A team from the lab of Katia Bertoldi, the William and Ami Kuan Danoff Professor of Applied Mechanics at SEAS, designed a proof-of-concept walking robot with just four moving parts connected by rubber bands and powered by one motor. With its movements programmed via the placement of the rubber bands, the robot can find its way through mazes and avoid obstacles; its movements change based only on how it is touched or pressed by its environment, with no electronic brain.
Published in Proceedings of the National Academy of Sciences, the work was led by Leon Kamp, a graduate student in Bertoldi’s lab whose secondary graduate study is in Critical Media Practice. Trained in engineering and architecture, Kamp turned to robotics as a practical application of his interest in form, material, and mechanics.

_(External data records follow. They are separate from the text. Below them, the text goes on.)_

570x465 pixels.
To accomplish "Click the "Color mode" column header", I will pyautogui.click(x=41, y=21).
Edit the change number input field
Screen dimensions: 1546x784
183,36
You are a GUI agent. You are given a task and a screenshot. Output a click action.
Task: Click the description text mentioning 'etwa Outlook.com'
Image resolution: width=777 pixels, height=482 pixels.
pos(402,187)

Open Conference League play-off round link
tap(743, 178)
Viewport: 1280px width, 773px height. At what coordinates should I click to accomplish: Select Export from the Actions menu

He wondered if robotic intelligence could be infused into structure using mechanical principles.
Kamp and colleagues built their robotic mechanism from a chain of flat plastic blocks joined by levers and rubber bands. The stretching of the rubber bands assigns a certain energy cost to rotating each lever. The movement of the mechanism can be “programmed” as it follows the order of rotations that has the lowest energy cost. By attaching a leg to this mechanism, they built a robot that can walk forward and backward using one motor for different configurations of rubber bands.
This physical programming allows the robot to passively sense and respond to forces from its environment. It “feels” its surroundings via a pair of antennae attached to the front. When one antenna hits an obstacle, the robot responds and adapts from walking straight to turning away. It can autonomously navigate mazes or move away from obstacles.
In another configuration, the mechanism can be used to automatically sort objects based on their mass. In this case the rubber bands are used to “program,” where objects are picked up and dropped off at different locations for specific targeted masses.
While the mechanism can only accomplish a small number of simple tasks, the concept could be expanded to robots that move faster or jump over obstacles. In the future, robots like this could be made of flexible materials that are lightweight and easy to manufacture. Such designs could lead to autonomous machines that are physically intelligent and rely on fewer electronics or traditional control systems to function.